Borough in Pennsylvania, US

Sylvania is a borough in Bradford County, Pennsylvania, United States. It is part of Northeastern Pennsylvania. The population was 216 at the 2020 census. Children residing in the borough are assigned to attend the Troy Area School District.

==Geography==
Sylvania is located at (41.805563, −76.855353).
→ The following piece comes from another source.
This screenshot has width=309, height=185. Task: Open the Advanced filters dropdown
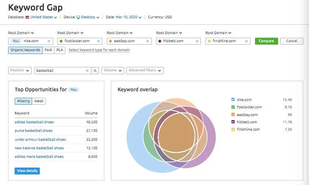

According to the U.S. Census Bureau, the borough has a total area of 1.1 sqmi, all land.

==Demographics==

Historical population
| Census | Pop. | Note | %± |
| 1860 | 215 |  | — |
| 1870 | 212 |  | −1.4% |
| 1880 | 227 |  | 7.1% |
| 1890 | 241 |  | 6.2% |
| 1900 | 203 |  | −15.8% |
| 1910 | 217 |  | 6.9% |
| 1920 | 188 |  | −13.4% |
| 1930 | 194 |  | 3.2% |
| 1940 | 196 |  | 1.0% |
| 1950 | 211 |  | 7.7% |
| 1960 | 243 |  | 15.2% |
| 1970 | 241 |  | −0.8% |
| 1980 | 236 |  | −2.1% |
| 1990 | 203 |  | −14.0% |
| 2000 | 200 |  | −1.5% |
| 2010 | 219 |  | 9.5% |
| 2020 | 215 |  | −1.8% |
| 2021 (est.) | 216 | Increase | 0.5% |
Sources:

===2010===
At the 2010 census there were 219 people, 82 households, and 61 families living in the borough. The population density was 199.1 PD/sqmi. There were 88 housing units at an average density of 80 per square mile (31.2/km^{2}). The racial makeup of the borough was 96.3% White, 0.5% American Indian, 0.9% Asian and 2.3% two or more races.
There were 82 households, 37.8% had children under the age of 18 living with them, 56.1% were married couples living together, 9.8% had a female householder with no husband present, and 25.6% were non-families. 23.2% of households were made up of individuals, and 12.2% were one person aged 65 or older. The average household size was 2.67 and the average family size was 3.02.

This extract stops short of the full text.